If you take on the client’s case you should verify their identity in line with the anti-money laundering regulations.
After the interview
You should keep a record of your notes from the interview. If you agree to act for the client, you may wish to write to them confirming what you discussed.
Information you must provide
When you engage a new client you must provide information in writing about their right to:
- complain to your firm
- complain to the Legal Ombudsman, the time frame for this and how to contact the ombudsman
- challenge or complain about their bill
See our guidance on handling complaints.
You must also tell clients about:
- how the services you provide are regulated
- how any separate business that you own or manage is regulated, if you refer or introduce clients to that business
You do not have to provide this information in writing. But if you choose not to, you should consider how you will demonstrate that you provided the information, for example if a client complains.
You must make available the following information, to comply with the Provision of Services Regulations 2009:
- your contact details
- your VAT number
- details of your compulsory professional indemnity insurance
- how to access the detailed professional rules that apply to you
- details of complaint and dispute resolution
Information you should provide
You should agree service levels with your client, such as how often you will update them.
You should explain your responsibilities, such as advising your client of risks, and your client’s responsibilities, such as giving clear instructions and providing documents that are needed.
For detailed guidance on the information you should provide see our practice note on client information requirements.

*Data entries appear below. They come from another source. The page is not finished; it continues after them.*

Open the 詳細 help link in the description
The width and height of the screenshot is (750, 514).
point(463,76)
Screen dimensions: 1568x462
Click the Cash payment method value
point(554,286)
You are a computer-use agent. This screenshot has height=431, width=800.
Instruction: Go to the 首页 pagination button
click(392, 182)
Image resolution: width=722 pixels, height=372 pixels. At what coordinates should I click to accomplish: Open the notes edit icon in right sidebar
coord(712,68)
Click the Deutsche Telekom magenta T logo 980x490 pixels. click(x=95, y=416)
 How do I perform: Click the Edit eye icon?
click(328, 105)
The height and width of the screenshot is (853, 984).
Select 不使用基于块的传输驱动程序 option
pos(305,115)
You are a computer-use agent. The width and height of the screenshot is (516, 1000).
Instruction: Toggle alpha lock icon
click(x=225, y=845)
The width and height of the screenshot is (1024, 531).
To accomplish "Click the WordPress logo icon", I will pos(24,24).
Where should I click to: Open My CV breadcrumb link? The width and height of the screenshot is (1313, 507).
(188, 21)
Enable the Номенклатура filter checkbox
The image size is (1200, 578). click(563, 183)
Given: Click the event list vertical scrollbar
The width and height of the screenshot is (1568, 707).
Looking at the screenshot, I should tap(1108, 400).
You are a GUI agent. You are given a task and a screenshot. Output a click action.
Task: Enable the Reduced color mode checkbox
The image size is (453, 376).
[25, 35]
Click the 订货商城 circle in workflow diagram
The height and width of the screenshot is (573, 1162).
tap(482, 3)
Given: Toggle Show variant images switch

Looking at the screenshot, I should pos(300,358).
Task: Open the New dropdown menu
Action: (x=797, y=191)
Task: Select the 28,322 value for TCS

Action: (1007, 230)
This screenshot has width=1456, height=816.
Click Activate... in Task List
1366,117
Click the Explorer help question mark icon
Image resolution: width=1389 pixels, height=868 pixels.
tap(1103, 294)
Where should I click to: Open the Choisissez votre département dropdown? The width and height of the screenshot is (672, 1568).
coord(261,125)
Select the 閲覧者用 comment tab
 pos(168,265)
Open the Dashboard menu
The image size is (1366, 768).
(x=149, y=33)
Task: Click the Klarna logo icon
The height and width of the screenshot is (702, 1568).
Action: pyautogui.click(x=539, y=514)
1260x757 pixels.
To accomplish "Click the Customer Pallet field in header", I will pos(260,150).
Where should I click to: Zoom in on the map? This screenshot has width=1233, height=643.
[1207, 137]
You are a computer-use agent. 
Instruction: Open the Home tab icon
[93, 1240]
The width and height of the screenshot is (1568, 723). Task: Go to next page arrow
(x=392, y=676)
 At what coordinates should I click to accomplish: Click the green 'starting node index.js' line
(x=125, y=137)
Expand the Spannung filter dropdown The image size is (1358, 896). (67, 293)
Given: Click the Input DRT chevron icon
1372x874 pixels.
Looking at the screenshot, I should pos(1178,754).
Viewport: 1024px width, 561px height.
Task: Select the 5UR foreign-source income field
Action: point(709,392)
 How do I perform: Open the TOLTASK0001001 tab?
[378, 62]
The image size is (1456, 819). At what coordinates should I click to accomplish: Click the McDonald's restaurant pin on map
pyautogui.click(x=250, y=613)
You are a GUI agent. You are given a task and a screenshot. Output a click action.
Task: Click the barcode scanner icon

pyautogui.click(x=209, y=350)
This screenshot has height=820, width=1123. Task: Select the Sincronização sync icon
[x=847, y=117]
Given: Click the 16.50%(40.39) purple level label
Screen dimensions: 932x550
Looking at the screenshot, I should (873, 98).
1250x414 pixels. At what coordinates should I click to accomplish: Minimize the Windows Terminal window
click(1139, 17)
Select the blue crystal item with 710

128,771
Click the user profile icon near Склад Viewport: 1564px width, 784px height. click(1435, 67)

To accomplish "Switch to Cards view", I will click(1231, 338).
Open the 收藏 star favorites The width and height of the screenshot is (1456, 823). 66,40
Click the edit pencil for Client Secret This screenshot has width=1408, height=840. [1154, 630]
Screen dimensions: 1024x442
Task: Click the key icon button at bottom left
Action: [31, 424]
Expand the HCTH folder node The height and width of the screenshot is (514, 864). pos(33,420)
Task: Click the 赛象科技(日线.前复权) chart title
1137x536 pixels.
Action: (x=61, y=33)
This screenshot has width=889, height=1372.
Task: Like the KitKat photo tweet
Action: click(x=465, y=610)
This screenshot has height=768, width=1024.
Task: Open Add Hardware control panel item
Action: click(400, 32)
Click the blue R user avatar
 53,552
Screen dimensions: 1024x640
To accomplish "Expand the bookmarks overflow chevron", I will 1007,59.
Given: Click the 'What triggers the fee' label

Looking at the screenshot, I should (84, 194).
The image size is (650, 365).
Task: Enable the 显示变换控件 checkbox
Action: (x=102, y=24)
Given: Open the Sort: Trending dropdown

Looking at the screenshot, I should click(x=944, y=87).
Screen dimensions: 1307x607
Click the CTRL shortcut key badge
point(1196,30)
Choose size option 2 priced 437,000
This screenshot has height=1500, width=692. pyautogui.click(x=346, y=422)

You should provide your client with a written retainer agreement, setting out:
- the terms on which you will provide services to the client
- the work to be done
- how it will be charged and paid for
Terms of business
It is good practice to set out your terms of business for clients, and to ask your client to sign and date a copy. This would normally include:
- standards of service clients can expect
- information on professional indemnity insurance
- verifying bank account details to protect against fraud
- data protection issues
- storage of documents and any cost for this
- confidentiality and disclosure
- outsourcing of work
- auditing and vetting of files
- any clauses limiting liability
- processes for terminating the retainer
- client due diligence you will undertake
- financial arrangements with clients
Client care letters
You can provide an initial letter to the client, called a client care letter. This is not a requirement but clients may find it helpful to have some information written down, and it can help to avoid complaints or misunderstandings.
For more information see our practice note on client information requirements.
Consumer Contracts Regulations 2013
The Consumer Contracts Regulations 2013 say you must provide certain information to your clients before they enter into a contract. This information is likely to be included in your client care letters and terms of business.